El arzobispo desempeñó un papel sobresaliente en dos sínodos realizados en Mainz y que presidió el papa León IX, para refrenar la simonía e imponer el celibato eclesiástico. En una de aquellas visitas, el Papa convenció a Bardo para que redujese sus mortificaciones y austeridades, puesto que afectaban su salud y amenazaban con acortarle la vida. Si bien siempre fue extraordinariamente severo para consigo mismo, mostraba una misericordia inagotable hacia los demás; nunca expresó una palabra de reconvención o resentimiento contra los que le insultaron o le hicieron daño deliberadamente. Cierta vez, en su propia mesa, hablaba contra el vicio de la intemperancia, cuando advirtió a un jovenzuelo que se mofaba de él e imitaba sus gestos y ademanes. Calló el arzobispo y se quedó mirando fijamente al majadero durante unos instantes; luego, en vez de pronunciar la amonestación indignada que todos los comensales esperaban, tomó uno de sus platos más finos y hermosos, puso en él algunos alimentos y lo extendió al jovenzuelo al tiempo que le instaba a comer y a quedarse con el precioso recipiente. Un hombre de tan buen corazón como Bardo no podía dejar de ser compasivo con los animales.
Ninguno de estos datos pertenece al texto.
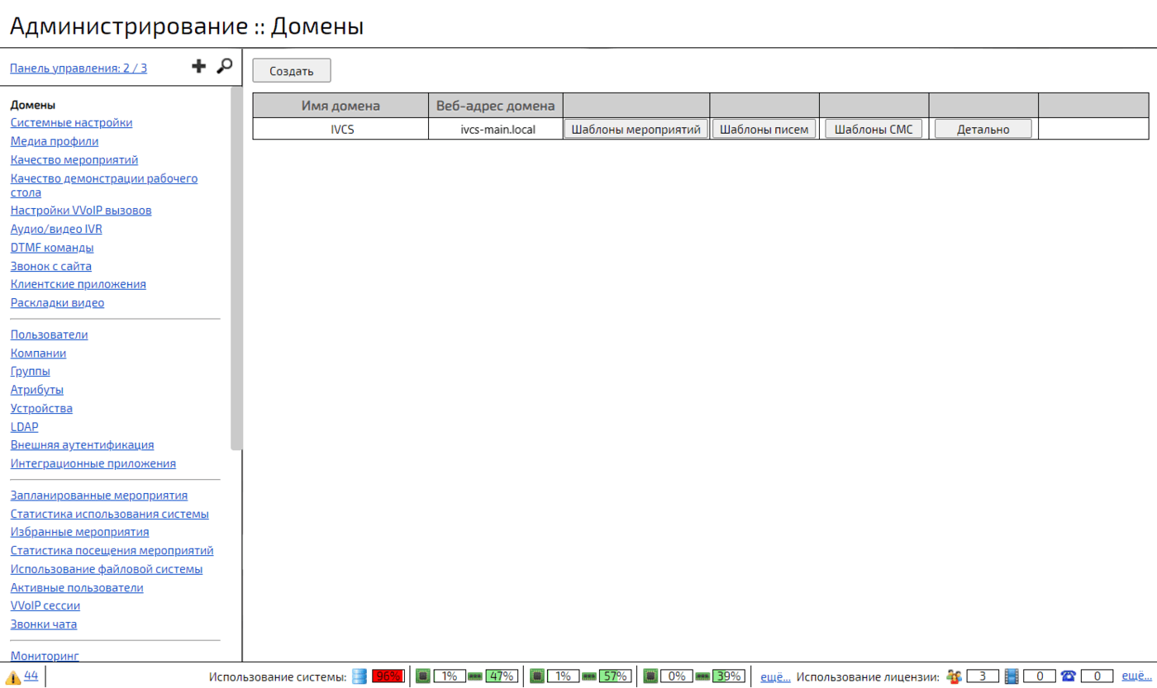Open Шаблоны писем for the domain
Tenía una colección de aves raras; a muchos de sus pajarillos los domesticó, y era de verse cómo todos acudían a comer en su mano. Murió el 10 de junio de 1053 y su desaparición fue lamentada por todos los habitantes de la comarca, lo mismo cristianos que herejes y judíos.
Hay una breve biografía escrita por Fulkold, capellán del sucesor de Bardo en la sede de Mainz. Pertz la editó en MGH., Scriptores, vol. XI, pp. 317-321. Véase a H. Bresslau, en Jahrbücher des Deutschen Reichs linter Konrad II (1879), pp. 473-479.